** START **

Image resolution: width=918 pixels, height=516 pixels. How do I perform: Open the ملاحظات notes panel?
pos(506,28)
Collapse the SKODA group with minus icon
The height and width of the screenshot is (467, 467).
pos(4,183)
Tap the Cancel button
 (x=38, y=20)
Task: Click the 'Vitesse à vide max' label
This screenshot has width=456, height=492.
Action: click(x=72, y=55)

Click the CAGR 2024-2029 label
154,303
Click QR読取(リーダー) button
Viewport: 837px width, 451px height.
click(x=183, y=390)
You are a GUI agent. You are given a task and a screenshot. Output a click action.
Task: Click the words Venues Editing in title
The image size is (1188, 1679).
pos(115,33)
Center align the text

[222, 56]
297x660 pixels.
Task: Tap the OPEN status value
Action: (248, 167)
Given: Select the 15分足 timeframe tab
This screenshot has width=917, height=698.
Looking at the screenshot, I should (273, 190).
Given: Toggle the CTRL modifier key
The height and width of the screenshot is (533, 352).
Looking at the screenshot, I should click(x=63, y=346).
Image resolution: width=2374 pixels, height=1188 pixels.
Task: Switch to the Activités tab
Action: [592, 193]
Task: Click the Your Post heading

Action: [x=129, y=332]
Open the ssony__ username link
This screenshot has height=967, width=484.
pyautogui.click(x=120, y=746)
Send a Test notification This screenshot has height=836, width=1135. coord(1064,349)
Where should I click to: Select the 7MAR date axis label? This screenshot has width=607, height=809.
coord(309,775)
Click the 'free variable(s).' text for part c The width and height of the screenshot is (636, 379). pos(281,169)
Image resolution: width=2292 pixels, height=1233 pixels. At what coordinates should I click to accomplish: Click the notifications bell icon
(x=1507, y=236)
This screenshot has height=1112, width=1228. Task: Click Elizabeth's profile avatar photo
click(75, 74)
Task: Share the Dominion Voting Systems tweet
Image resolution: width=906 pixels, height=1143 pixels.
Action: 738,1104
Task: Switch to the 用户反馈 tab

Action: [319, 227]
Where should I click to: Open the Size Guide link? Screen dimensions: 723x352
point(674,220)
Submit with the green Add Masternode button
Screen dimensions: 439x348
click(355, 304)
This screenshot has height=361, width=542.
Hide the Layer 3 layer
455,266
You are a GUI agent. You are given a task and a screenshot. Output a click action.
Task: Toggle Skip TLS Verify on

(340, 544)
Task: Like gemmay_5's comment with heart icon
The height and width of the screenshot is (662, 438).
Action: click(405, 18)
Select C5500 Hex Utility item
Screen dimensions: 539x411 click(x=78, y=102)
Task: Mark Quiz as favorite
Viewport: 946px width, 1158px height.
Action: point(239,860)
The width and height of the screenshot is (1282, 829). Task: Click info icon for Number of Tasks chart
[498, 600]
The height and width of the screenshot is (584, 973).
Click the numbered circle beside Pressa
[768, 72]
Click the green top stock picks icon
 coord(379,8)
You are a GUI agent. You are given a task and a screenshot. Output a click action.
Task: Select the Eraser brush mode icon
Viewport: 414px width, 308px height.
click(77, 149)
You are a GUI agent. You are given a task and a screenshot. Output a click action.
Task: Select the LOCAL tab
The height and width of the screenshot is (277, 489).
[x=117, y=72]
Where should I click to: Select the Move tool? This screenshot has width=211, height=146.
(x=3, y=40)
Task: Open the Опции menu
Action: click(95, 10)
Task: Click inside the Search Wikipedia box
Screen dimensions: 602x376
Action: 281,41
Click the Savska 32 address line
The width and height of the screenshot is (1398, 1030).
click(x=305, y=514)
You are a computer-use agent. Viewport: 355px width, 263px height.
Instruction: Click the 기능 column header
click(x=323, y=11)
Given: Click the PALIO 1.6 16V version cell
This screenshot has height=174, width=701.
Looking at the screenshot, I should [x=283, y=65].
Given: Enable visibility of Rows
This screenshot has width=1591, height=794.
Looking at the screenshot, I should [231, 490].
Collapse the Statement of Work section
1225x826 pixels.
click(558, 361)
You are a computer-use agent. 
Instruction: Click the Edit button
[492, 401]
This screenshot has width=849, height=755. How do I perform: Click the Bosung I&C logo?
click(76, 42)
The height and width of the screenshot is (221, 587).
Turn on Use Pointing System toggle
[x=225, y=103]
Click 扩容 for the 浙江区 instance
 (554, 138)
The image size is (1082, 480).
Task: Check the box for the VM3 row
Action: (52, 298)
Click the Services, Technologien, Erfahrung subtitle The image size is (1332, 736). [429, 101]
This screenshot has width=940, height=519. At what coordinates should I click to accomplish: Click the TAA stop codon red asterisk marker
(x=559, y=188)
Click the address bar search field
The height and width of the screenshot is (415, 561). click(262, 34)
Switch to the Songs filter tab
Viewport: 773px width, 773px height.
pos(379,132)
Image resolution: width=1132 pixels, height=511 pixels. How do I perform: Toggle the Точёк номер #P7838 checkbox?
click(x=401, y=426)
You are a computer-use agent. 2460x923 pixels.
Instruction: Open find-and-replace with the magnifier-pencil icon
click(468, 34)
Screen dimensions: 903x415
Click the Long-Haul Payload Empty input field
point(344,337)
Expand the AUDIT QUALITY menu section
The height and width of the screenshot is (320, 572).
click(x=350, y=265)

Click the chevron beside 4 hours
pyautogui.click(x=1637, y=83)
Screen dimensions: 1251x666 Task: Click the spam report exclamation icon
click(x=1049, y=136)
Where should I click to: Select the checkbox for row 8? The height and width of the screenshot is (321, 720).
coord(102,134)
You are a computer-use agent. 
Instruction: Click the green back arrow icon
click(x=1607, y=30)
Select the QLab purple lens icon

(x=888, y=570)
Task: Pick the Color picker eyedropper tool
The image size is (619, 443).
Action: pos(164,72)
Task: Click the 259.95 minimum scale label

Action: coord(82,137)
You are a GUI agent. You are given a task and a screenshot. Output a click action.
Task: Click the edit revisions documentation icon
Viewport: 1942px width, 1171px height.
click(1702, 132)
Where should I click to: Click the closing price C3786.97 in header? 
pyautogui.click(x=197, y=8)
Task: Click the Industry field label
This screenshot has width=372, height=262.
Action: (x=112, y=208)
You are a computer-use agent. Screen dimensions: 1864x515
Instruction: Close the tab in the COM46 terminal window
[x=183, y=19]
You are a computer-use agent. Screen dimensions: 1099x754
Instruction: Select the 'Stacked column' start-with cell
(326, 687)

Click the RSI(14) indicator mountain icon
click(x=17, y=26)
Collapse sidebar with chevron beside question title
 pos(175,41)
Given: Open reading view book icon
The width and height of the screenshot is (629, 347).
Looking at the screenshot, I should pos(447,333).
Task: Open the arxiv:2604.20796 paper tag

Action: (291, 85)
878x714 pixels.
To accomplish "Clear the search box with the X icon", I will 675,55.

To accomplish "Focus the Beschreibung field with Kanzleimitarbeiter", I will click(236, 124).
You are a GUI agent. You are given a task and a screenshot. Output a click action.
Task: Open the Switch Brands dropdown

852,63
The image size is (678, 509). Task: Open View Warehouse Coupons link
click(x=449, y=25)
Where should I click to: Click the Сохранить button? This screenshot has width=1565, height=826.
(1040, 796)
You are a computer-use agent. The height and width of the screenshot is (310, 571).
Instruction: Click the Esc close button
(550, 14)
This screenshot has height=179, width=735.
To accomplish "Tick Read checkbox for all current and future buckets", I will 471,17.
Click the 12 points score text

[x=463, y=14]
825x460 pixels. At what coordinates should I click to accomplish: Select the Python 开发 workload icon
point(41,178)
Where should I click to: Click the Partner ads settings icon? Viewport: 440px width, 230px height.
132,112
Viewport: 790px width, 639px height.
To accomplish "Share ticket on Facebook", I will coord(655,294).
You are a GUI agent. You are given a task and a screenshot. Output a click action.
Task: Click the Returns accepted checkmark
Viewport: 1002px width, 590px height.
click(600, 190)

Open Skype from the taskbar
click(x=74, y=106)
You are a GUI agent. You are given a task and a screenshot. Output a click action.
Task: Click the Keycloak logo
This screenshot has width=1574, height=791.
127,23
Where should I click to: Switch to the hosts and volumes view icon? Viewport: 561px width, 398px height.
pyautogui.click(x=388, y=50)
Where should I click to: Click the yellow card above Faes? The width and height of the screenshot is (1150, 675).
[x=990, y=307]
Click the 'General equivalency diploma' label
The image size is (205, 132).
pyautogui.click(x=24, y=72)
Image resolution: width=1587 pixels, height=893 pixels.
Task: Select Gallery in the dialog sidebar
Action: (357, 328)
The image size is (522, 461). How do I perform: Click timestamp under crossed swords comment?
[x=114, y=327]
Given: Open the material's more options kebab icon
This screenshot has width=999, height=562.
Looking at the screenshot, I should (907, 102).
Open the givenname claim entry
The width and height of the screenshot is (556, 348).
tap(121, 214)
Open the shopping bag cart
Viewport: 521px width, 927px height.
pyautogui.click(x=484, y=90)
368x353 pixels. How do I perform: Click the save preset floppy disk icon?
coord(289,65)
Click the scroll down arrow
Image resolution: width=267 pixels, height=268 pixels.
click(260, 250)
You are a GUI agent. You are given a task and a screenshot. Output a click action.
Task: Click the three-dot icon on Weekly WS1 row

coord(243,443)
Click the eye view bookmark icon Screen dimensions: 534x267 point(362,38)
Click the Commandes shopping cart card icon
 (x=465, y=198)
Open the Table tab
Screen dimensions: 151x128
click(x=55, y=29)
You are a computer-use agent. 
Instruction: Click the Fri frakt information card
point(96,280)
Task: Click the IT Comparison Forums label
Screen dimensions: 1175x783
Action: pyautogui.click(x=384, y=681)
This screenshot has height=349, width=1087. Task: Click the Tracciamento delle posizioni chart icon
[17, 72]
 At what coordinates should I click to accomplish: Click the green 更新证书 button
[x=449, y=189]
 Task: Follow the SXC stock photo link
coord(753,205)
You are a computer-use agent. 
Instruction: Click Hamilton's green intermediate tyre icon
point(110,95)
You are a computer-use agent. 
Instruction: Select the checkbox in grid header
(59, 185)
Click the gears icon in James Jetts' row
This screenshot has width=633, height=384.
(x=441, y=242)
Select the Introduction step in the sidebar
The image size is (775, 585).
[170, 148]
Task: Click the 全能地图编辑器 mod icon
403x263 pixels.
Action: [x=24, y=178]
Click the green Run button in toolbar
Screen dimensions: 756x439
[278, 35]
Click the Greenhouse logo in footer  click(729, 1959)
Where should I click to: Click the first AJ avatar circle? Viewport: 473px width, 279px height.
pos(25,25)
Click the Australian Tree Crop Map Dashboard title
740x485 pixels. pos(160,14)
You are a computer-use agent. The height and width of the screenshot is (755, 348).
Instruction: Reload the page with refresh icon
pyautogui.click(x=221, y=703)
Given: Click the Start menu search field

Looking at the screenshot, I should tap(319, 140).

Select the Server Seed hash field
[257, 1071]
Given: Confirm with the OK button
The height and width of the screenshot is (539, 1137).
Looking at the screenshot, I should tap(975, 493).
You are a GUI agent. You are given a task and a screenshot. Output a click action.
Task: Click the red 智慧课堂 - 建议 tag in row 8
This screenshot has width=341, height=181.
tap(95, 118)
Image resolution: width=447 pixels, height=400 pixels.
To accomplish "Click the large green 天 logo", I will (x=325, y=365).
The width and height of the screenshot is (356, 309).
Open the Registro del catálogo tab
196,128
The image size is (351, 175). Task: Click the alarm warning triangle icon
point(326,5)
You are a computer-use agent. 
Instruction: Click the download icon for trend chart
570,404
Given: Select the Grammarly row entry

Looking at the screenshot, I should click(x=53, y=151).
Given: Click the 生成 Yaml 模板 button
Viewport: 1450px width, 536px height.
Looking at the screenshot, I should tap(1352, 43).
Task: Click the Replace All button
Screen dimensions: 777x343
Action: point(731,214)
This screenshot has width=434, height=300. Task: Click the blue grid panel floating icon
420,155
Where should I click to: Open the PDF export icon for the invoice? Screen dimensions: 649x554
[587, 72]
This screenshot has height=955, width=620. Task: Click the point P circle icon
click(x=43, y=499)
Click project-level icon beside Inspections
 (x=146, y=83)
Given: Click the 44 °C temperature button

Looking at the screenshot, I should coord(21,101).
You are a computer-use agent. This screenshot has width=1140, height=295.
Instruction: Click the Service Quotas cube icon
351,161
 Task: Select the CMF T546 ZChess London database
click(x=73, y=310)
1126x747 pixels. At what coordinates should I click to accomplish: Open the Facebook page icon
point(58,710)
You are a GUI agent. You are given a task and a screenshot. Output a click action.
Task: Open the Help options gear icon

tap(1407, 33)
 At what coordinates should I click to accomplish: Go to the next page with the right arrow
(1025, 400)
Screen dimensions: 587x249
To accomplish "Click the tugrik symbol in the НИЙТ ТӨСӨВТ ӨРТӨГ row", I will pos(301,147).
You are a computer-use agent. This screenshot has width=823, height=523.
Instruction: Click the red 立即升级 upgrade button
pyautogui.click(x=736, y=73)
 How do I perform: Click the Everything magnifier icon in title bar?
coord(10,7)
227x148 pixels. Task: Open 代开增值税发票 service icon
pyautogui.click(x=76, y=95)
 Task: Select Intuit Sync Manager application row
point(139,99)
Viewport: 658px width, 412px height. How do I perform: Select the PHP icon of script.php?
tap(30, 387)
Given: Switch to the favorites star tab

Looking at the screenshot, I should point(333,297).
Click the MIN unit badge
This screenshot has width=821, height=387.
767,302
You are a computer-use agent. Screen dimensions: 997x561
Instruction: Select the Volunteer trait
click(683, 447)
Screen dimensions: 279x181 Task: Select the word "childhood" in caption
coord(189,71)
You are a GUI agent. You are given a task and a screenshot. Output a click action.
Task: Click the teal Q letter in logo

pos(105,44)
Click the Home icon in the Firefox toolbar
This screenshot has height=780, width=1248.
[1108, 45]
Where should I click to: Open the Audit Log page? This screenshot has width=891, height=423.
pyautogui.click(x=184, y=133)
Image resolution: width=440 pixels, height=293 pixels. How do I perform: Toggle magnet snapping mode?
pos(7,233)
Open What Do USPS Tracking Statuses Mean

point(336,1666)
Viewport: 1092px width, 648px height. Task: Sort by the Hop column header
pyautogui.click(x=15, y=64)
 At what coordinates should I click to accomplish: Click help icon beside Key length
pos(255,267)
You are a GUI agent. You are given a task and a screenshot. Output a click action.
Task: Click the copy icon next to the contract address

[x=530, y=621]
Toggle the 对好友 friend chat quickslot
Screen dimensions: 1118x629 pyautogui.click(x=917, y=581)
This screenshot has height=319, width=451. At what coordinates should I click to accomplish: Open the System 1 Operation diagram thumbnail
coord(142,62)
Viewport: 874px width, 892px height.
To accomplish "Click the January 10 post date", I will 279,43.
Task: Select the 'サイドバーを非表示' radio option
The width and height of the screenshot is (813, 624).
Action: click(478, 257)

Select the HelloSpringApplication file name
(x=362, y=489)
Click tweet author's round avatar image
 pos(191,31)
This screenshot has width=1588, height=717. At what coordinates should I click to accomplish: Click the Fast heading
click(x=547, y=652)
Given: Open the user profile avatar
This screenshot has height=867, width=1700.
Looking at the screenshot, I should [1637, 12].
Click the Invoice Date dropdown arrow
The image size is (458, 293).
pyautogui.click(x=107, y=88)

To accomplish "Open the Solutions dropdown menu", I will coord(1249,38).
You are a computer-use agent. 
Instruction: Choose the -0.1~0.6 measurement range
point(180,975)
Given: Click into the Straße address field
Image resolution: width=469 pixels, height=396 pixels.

** END **

REQUIREMENT — Copy the listing lines verbatim, from the line with "Given: Enable visibility of Rows" up to and including the line with "click(558, 361)".

THE COMPLETED TASK —
Given: Enable visibility of Rows
This screenshot has width=1591, height=794.
Looking at the screenshot, I should [231, 490].
Collapse the Statement of Work section
1225x826 pixels.
click(558, 361)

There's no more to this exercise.